As a humanitarian organization, we can support the linking of existing programs and commitments in the COVID-19 response to reduce existing and emerging risks, and promote sustainable, inclusive and resilient growth. The COVID-19 response must be seen not as a setback, but as a catalyst towards achieving global goals reflected in the Sustainable Development Goals, the Paris Agreement and the Sendai Framework. 

We will make these links ourselves, called for in the IFRC Strategy 2030, which lists climate change and environmental crises as one of the top five priorities for this decade alongside evolving crises and disasters; growing gaps in health and well-being; migration and identity; and values, power and inclusion. These priorities are reflected in the operational strategy of our global COVID-19 appeal, which seeks to address immediate health and socio-economic needs, but also to strengthen the capacity of our National Red Cross and Red Crescent Societies for response, readiness and resilience for ongoing and future shocks. 

Maybe most importantly, we are able to facilitate these discussions at the local level. More than ever before, this pandemic has demonstrated the value of local capacity. We can no longer fix the shortcomings of our societies by an ever-growing international humanitarian response system. Communities, local governments, local businesses need to be in the lead. 
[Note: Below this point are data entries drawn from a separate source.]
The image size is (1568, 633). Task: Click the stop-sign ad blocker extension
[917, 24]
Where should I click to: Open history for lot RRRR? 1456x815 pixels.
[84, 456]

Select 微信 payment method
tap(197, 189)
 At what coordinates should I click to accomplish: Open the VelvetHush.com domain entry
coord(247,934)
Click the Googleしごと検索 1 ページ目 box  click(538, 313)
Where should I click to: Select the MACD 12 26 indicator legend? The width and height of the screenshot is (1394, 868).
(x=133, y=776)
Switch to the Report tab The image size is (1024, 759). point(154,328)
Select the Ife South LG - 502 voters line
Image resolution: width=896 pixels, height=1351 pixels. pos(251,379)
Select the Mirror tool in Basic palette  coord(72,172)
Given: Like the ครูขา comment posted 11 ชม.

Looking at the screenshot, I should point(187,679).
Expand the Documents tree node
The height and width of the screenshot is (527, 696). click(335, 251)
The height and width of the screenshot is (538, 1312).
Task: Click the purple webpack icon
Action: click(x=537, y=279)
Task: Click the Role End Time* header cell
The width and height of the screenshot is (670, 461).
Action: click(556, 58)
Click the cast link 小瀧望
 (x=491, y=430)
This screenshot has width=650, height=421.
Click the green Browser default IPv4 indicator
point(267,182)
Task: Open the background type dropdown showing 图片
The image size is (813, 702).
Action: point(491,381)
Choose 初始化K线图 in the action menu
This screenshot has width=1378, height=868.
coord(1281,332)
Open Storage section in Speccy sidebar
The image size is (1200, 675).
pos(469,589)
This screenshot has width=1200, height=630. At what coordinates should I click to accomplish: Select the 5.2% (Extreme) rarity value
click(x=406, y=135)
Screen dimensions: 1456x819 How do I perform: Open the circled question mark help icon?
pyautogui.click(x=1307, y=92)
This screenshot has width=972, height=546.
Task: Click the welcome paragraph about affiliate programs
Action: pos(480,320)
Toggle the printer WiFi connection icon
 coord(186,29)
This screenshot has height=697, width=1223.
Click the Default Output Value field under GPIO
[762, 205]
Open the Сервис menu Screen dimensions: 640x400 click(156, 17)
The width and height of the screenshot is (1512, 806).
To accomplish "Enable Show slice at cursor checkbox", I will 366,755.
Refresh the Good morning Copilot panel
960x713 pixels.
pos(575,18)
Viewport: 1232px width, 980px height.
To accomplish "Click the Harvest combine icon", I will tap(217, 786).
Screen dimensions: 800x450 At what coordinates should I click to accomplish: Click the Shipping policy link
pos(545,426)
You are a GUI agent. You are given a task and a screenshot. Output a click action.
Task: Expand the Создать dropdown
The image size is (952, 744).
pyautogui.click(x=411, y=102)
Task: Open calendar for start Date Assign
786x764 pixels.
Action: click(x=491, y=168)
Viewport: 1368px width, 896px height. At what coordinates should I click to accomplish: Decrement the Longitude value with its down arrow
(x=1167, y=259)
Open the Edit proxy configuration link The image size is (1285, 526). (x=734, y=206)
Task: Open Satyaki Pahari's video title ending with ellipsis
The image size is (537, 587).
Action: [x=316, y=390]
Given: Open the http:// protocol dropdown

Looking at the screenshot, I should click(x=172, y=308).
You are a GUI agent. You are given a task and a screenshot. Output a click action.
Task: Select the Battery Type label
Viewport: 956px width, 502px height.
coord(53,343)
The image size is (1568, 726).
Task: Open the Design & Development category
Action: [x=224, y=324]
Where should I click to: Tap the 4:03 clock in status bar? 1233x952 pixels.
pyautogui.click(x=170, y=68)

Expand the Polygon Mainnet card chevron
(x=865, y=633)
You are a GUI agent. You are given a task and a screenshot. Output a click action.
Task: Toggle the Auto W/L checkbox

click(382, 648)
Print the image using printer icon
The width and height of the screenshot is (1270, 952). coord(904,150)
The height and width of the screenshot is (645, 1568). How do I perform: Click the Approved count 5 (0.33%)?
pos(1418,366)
The IFRC already has a seat at the table of the discussions on resilient recovery in places like Geneva, New York, and Washington. But our voice is only as strong as that of the National Societies voice in their discussions as auxiliaries to their national governments, or the voice of a local volunteer in her discussions in a local community at the frontlines of the pandemic response, and thus uniquely qualified to see where investment is needed. 

As always, well be there for those in need right now. But lets also raise our voices, locally, nationally and globally, and shape this once-in-a-lifetime chance for a new normal that is greener, more resilient, and more inclusive.